▸ **Record excerpts**
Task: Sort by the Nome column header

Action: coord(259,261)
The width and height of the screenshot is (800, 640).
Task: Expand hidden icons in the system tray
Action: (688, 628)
...
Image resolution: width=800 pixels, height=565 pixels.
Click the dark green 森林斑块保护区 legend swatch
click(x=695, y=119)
==
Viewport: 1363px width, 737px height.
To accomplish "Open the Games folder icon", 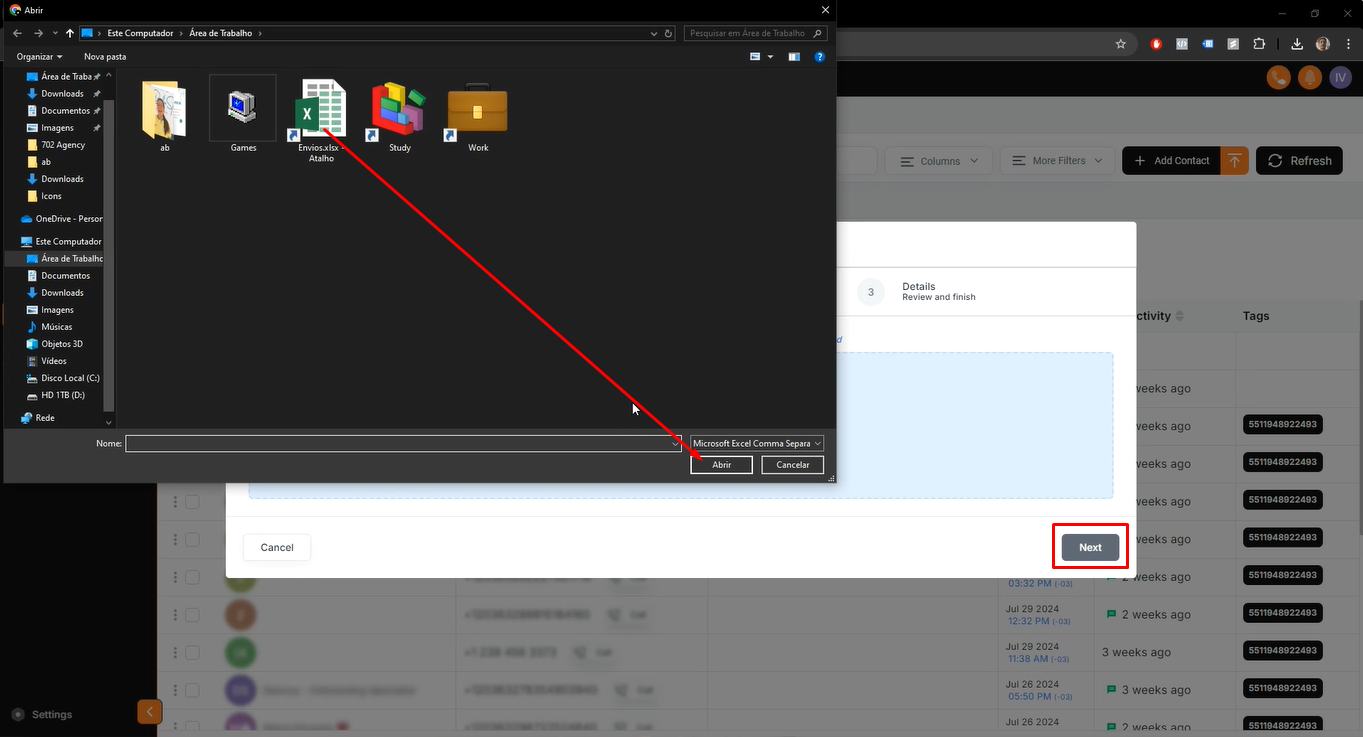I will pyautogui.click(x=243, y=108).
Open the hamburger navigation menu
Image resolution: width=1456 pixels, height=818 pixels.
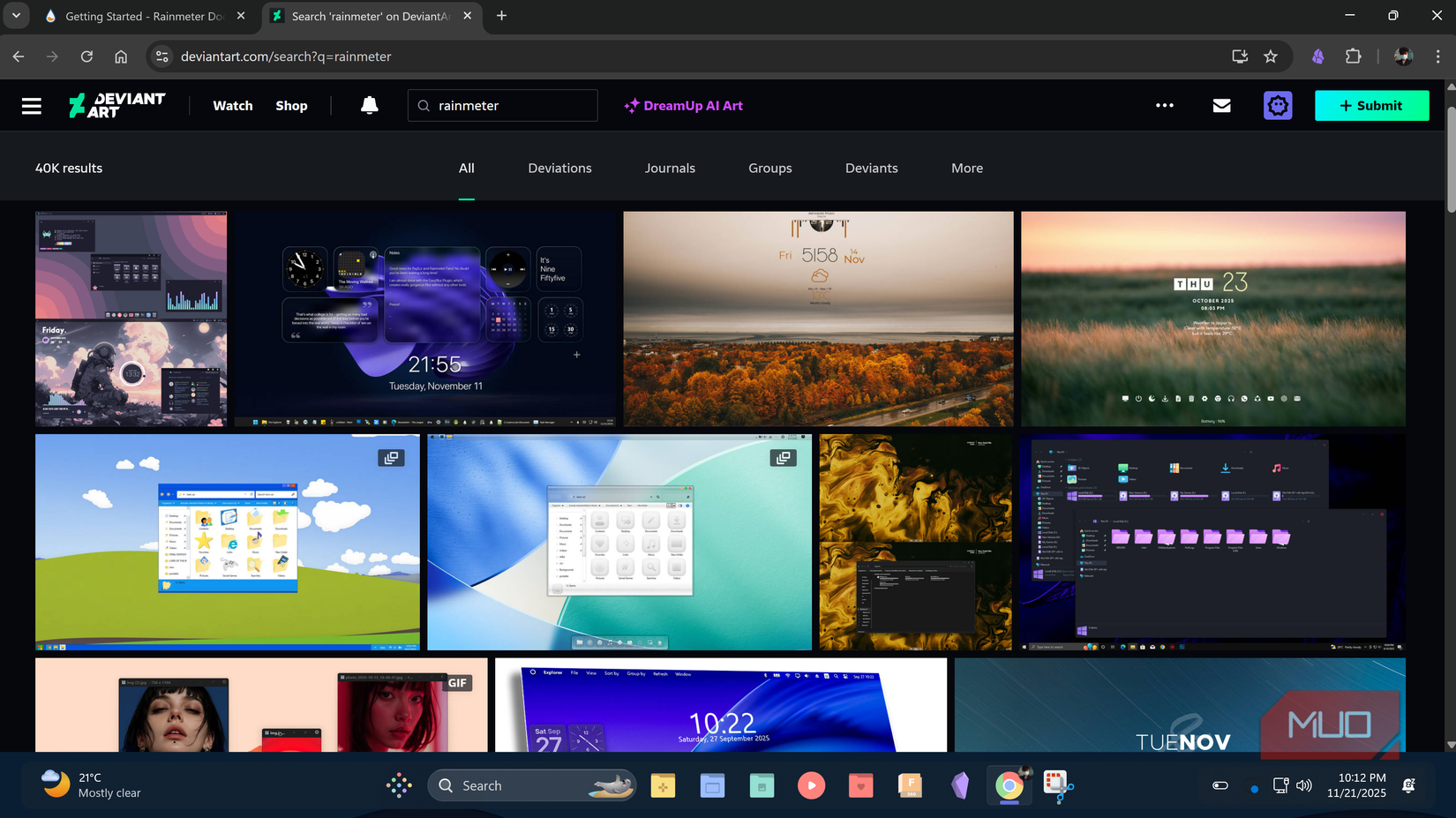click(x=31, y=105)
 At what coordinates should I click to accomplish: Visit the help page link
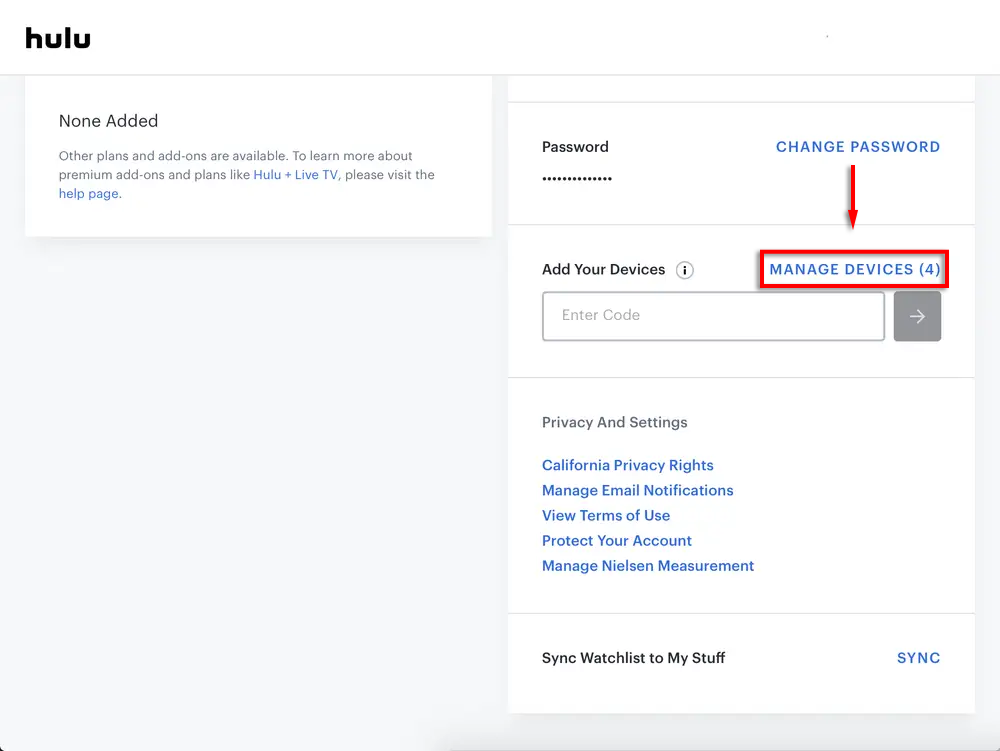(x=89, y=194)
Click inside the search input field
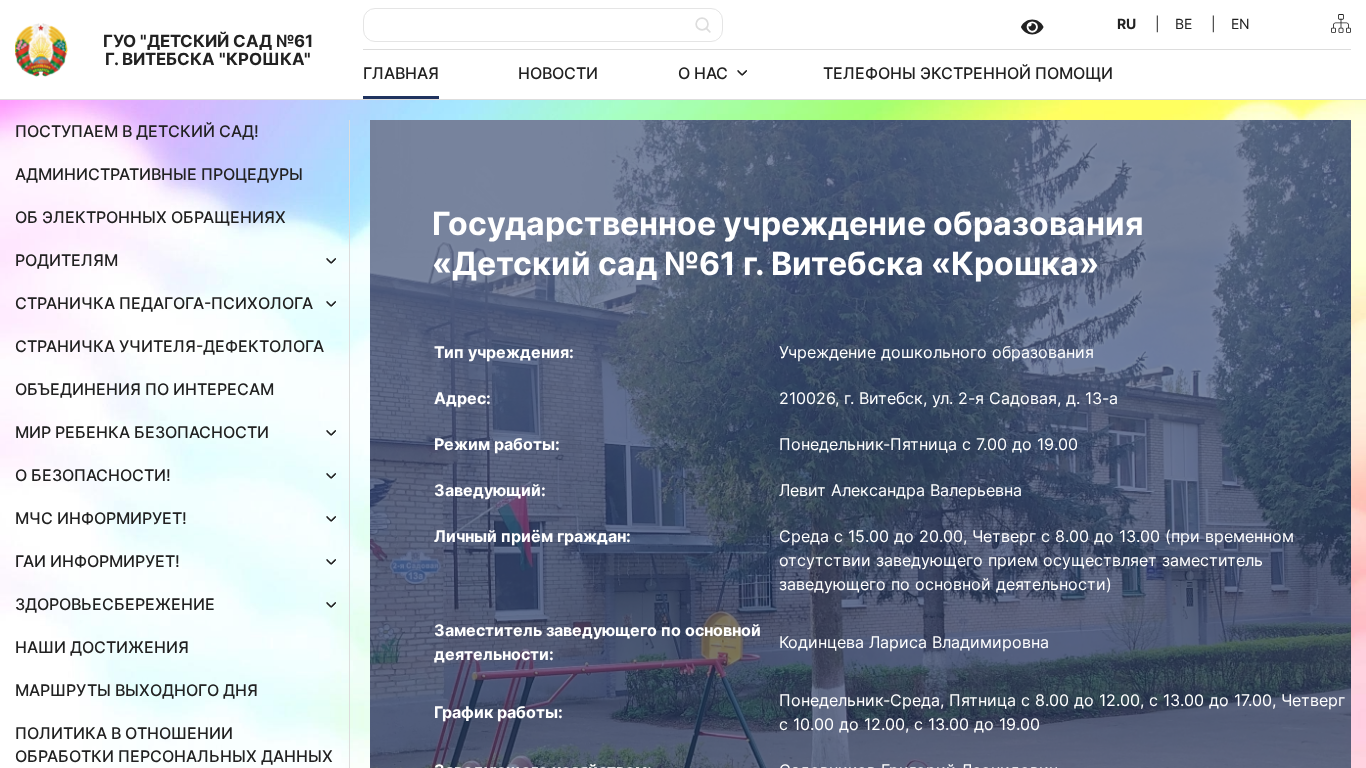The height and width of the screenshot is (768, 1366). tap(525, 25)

▸ **Given instruction**
Reproduce, word for word, the part of the listing that opens with the line containing "Image resolution: width=800" and closes with the line containing "click(x=695, y=119)", and give nothing else.

▸ **Written response**
Image resolution: width=800 pixels, height=565 pixels.
Click the dark green 森林斑块保护区 legend swatch
click(x=695, y=119)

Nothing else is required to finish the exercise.